The foundation of any good quality system or organisation is largely based in the quality of initial and recurrent training.
Motorcycling is no exception, however there might be a flaw in the structured training of an individual rider, in that, although the initial instruction from a riding school or individual instructor may be comprehensive and may raise the skill levels of a student rider to the point at which they might pass the test, there is no provision or obligation for a rider to undergo further or advanced training thereafter, neither, in many areas, is there a requirement to undergo recurrent training or testing.
When a rider demonstrates poor riding practices it may be perceived, especially in a newly qualified rider, that there was a deficiency in the standard of rider training. The counter argument to this is that when a rider leaves the training environment, they are free to do as they see fit and are uncontrolled by the instructors, therefore the blame is with the rider who is ignoring the training and prior road sense advice.
Whilst there may be incidental examples of poor training, for the most part the standard is quite high and the local state or national testing facilities provide the practical test standards and framework to regulate the training providers.
Regardless of the type of activity, without practice, the performance level will drop. Without recurrent training and testing there is no standard to gauge current performance.

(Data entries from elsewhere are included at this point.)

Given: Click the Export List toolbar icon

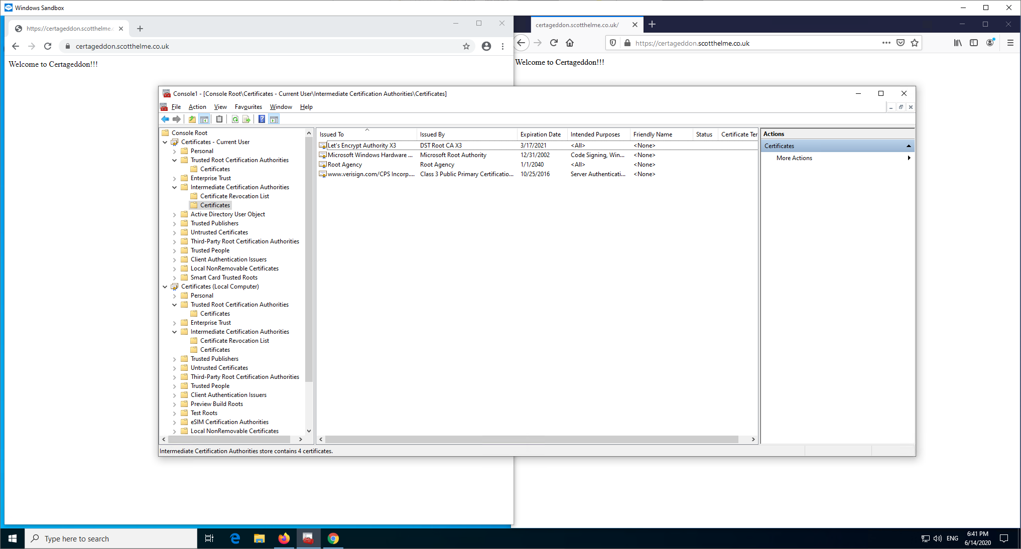Looking at the screenshot, I should coord(246,119).
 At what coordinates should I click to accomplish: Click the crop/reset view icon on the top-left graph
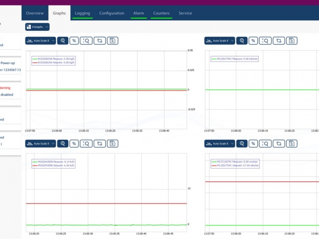[100, 41]
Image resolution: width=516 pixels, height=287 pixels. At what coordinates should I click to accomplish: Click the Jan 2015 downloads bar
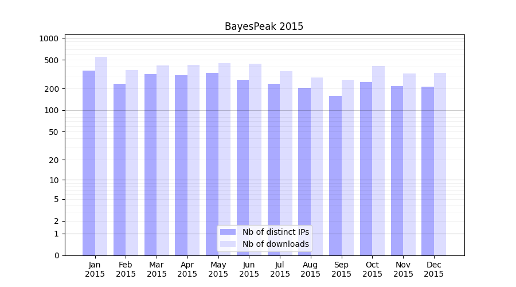click(x=101, y=156)
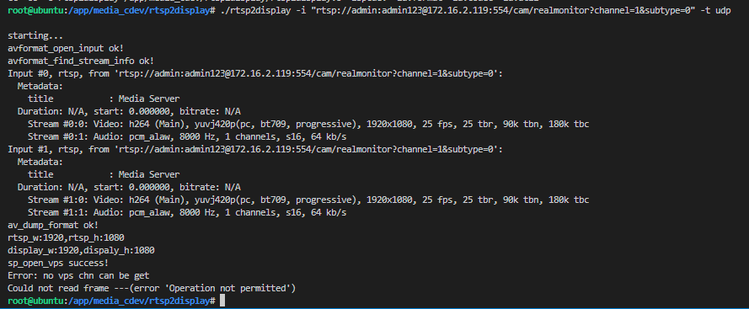Click the Stream #0:0 Video h264 line
Screen dimensions: 749x309
pyautogui.click(x=308, y=124)
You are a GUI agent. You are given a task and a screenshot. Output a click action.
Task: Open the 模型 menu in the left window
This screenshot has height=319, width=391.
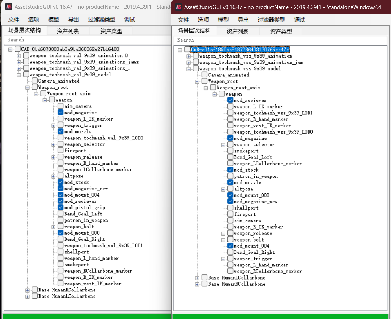(x=53, y=20)
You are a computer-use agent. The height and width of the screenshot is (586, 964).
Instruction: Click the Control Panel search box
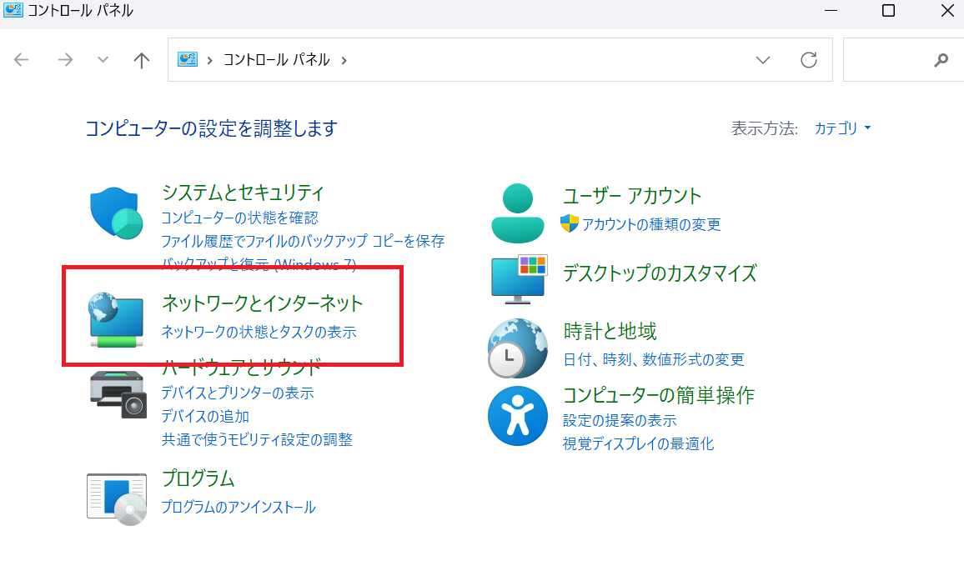pos(892,60)
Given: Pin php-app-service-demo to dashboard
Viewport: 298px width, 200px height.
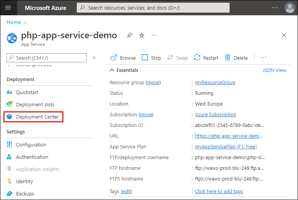Looking at the screenshot, I should pyautogui.click(x=130, y=36).
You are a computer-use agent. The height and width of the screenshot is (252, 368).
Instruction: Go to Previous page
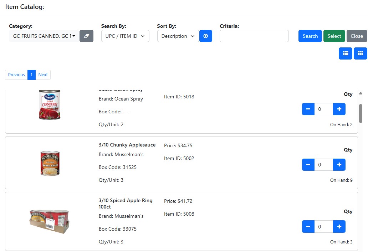[16, 75]
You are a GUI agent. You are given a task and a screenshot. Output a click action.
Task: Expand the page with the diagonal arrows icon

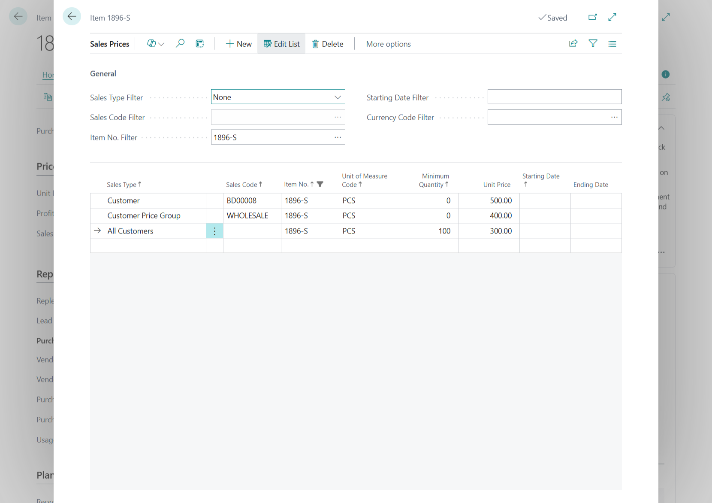click(612, 17)
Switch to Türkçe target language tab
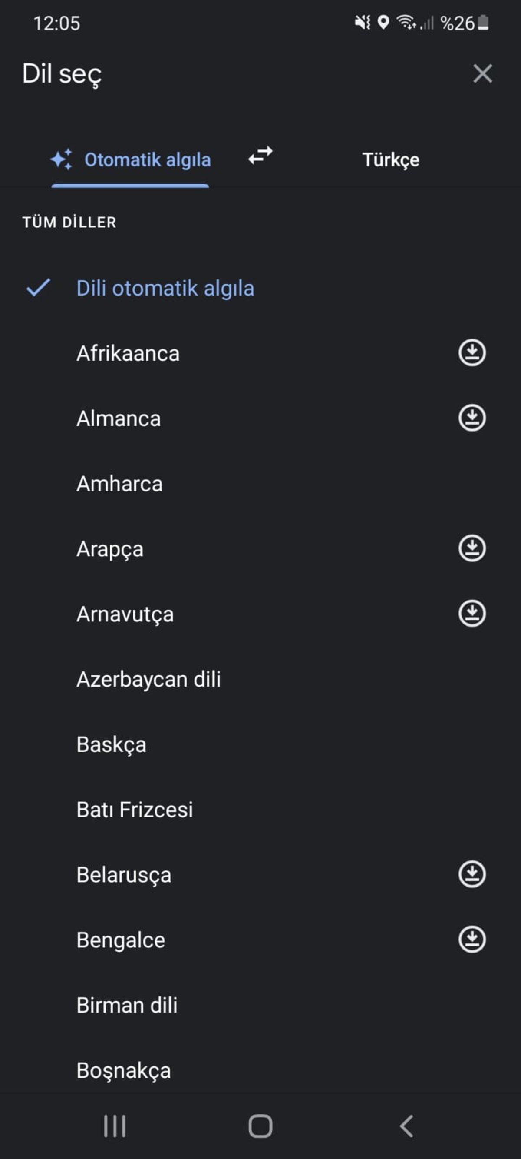The width and height of the screenshot is (521, 1159). (x=391, y=160)
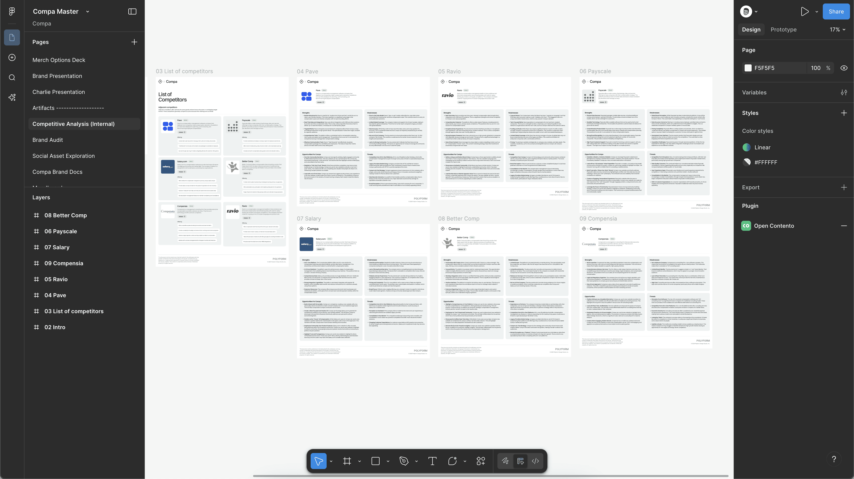Click the Share button

pyautogui.click(x=836, y=12)
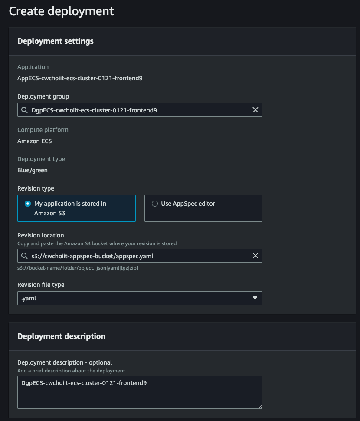Click the "Deployment description - optional" label
360x421 pixels.
[x=65, y=362]
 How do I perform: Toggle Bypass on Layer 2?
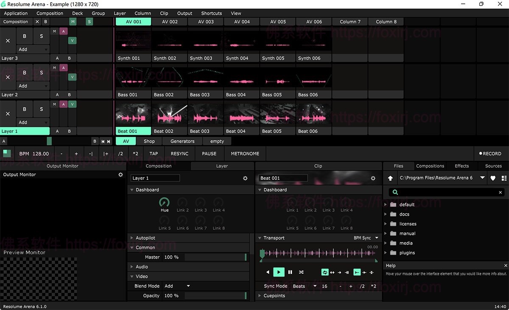(x=25, y=73)

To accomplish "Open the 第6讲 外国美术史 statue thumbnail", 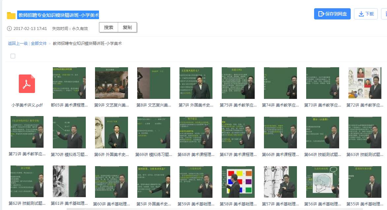I will [x=111, y=133].
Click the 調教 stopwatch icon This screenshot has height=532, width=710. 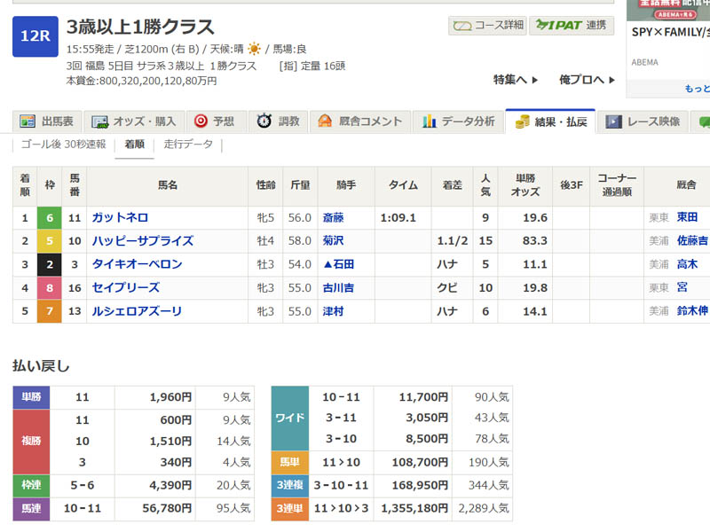click(x=264, y=121)
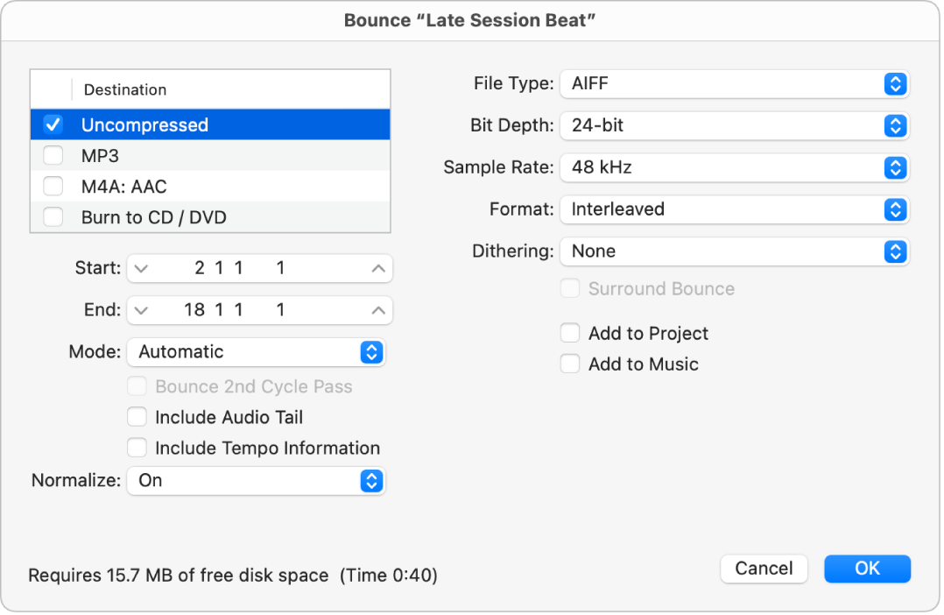
Task: Check the M4A: AAC destination
Action: (53, 186)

Motorcycle riders on the whole do tend to have a greater awareness of their environment and the hazards that are presented on the roads and in most cases do portray decent riding standards. However, there are a large percentage of motorcycle accidents that have been caused either by rider error or bad practice or that the rider was unable to anticipate and avoid a potential hazard that was presented before them.
There are many influences that a rider faces, be that printed, internet or broadcast media that would tend to lead a rider to riding beyond their existing skill capability or not to factor in hazard perception and sometimes the rider just adopts other methods and forgets the original practices or is influenced by other rider’s bad practices and advice.
Every rider, regardless of riding experience, will at some point ‘deviate from centre’ and it is recurrent training that will ‘re-educate‘ a rider in road and rider skills.
However, they must be in a position to want to learn. There has to be an acknowledgement by the rider that they could benefit from further training and that any kind of training is beneficial even if it only reinforces what is already known.
On a daily basis, the emergency services deal with so called accidents on the road, however the reality is that in the vast majority of cases, at some point there has been human error that has caused the accident, hence why these are now more commonly referred to as road traffic incidents.
Motorcycle accidents are no exception. Any rider may have an accident at any stage, however, good riding skills and good road sense will reduce the probability of being involved in an incident. Riding a motorcycle requires a different set of skills and the crucial factors affecting the stability of the rider and bike are much more varied and acute.
By undergoing further training or advanced training, by adopting a safer riding mentality and by riding within a rider’s skill set, these will be the most productive tools to avoid being involved in an accident or incident.